Die fliegende Lok von Gadebusch
Engagierter Unternehmer liebt schwere Technik mit Geschichte
Gadebusch • Seit einem Vierteljahrhundert schlägt das Herz von Holger Hempel für Bürotechnik. Er verkauft und repariert Faxgeräte und Kopierer und kümmert sich rund um die Uhr um seinen riesigen Kundenstamm in Norddeutschland. Dieser wuchs über die Jahre stetig an, wie das Interesse des Unternehmers für historische Technik.
Wer den Firmensitz in der Gadebuscher Industriestraße betritt, wird schon beeindruckt durch den Blick auf eine Wand aus alten Radiogeräten, die Holger Hempel über die Jahre gesammelt hat. Doch die Idee, Technikgeschichte anfassbar und erlebbar zu machen, breitete sich auch außerhalb der Geschäftsräume aus. Nachdem er das alte Bahnhofsgebäude in Gadebusch gekauft hatte, war für Holger Hempel klar, dass das Haus in neuem Glanz erstrahlen und neben dem Restaurant „Station Burgsee“ auch den Charme der Deutschen Reichsbahn im Umfeld behalten müsse.
So hat Hempel beim Lokschuppen-Verein- Pasewalk den Salonschlafwagen des Regierungszuges der DDR gefunden. Ein exklusiver Waggon, der hauptsächlich von DDR-Politikgrößen wie Staats- und Parteichef Erich Honecker oder Spitzensportlern für Reisen ins Ausland genutzt worden war. Sofort hat sich Hempel sich in den 58 Tonnen schweren „Honi- Schlafwagen“ verliebt und organisierte eine abenteuerliche Überführung über Straße und Schiene von Pasewalk bis ins mecklenburgische Gadebusch. Nach aufwendiger Sanierung steht das Stück DDR-Regierungsgeschichte in originalgetreuer Farbgebung und Ausstattung auf einem speziellen Gleis und verfügt über sechs Doppel-Schlafabteile, WC und eine Gemeinschaftsdusche.
Das Beste: Heute muss niemand mehr prominent oder Regierungsmitglied sein, um hier zu übernachten. Mit ein paar Mausklicks über die Webseite des Besitzers lässt sich das Schlafabteil in geschichtsträchtiger Umgebung buchen. „Irgendwann fand ich, dass der Salonschlafwagen eine passende Lokomotive haben müsse“, sagt Holger Hempel und ging auf die Suche im Internet. Hier fand er einen Schrotthändler in Stendal, der alte Lokomotiven demontiert.
Der besaß die in der DDR bekannte Diesellok V-180, die auch Zigarre genannt wird und war dabei, das fast 80 Tonnen schwere Fahrzeug auszuschlachten.
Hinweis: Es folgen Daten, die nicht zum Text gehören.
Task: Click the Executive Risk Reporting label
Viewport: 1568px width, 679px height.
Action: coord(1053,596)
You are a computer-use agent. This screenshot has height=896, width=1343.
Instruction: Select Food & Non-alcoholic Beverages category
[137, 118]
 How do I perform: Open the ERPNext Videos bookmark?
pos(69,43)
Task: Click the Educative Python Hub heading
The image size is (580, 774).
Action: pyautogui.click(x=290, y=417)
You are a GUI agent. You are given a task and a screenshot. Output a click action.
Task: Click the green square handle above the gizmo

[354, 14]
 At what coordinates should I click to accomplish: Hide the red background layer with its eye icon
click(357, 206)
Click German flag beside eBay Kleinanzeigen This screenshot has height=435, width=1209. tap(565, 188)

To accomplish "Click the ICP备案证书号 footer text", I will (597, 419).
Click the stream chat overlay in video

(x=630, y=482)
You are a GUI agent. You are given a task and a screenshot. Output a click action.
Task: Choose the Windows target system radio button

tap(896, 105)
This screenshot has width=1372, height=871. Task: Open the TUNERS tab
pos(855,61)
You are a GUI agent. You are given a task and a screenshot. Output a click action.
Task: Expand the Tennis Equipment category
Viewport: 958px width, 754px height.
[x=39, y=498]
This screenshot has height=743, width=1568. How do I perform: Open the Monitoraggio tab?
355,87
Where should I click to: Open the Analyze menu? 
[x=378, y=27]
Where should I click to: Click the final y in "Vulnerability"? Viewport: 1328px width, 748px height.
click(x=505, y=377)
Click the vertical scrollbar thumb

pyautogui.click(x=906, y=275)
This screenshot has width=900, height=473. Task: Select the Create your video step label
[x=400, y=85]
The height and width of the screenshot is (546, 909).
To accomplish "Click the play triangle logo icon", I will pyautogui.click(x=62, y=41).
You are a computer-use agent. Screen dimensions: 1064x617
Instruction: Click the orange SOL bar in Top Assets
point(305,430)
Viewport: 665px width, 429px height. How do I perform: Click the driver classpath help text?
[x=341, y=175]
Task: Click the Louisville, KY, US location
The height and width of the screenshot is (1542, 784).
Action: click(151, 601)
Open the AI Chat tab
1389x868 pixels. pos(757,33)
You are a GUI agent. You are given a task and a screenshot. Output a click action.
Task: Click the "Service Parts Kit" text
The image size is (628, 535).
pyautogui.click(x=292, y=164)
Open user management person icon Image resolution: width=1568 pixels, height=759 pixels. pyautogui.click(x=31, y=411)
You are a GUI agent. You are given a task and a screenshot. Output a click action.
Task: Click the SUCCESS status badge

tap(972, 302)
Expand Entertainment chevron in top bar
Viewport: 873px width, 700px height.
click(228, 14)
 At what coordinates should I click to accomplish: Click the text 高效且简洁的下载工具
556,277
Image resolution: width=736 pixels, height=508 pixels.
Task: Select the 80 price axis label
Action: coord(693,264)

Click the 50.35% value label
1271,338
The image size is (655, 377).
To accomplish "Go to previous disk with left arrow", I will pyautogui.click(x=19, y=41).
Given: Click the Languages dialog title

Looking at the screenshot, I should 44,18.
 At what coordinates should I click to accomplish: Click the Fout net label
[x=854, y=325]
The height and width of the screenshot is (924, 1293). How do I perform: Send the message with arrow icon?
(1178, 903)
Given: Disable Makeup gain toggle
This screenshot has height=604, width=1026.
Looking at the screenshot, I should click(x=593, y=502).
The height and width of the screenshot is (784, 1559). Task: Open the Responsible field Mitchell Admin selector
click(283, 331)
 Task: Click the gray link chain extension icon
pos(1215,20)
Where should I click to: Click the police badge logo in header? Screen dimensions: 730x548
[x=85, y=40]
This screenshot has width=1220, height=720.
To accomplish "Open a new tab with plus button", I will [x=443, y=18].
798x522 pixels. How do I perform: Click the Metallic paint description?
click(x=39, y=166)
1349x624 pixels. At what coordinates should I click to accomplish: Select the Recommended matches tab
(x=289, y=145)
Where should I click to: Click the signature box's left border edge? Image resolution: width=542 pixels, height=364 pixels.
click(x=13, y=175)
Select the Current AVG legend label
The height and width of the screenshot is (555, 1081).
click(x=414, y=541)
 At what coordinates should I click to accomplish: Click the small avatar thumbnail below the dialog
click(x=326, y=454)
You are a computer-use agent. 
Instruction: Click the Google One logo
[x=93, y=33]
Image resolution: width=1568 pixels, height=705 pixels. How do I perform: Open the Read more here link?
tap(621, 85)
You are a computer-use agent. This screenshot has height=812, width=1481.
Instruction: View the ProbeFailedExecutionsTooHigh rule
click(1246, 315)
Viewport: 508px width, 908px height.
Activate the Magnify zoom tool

Per Handschlag wurde das Geschäft besiegelt und die V-180 reiste auf der Schiene vom Schrottplatz Stendal ins Rampenlicht der Station Burgsee nach Gadebusch – gezogen von einer anderen Lok. Dort angekommen ging es für die alte Diesellok in die Luft: Zwei Schwerlastkräne einer Schweriner Firma ließen die ,Zigarre‘ schweben und setzten das Schienenfahrzeug in einem spektakulären Manöver millimetergenau vor den Salonschlafwagen. Danach wurde die Lok aufwendig renoviert, lackiert und geputzt und kann jetzt bei Führungen bestaunt werden (Foto unten).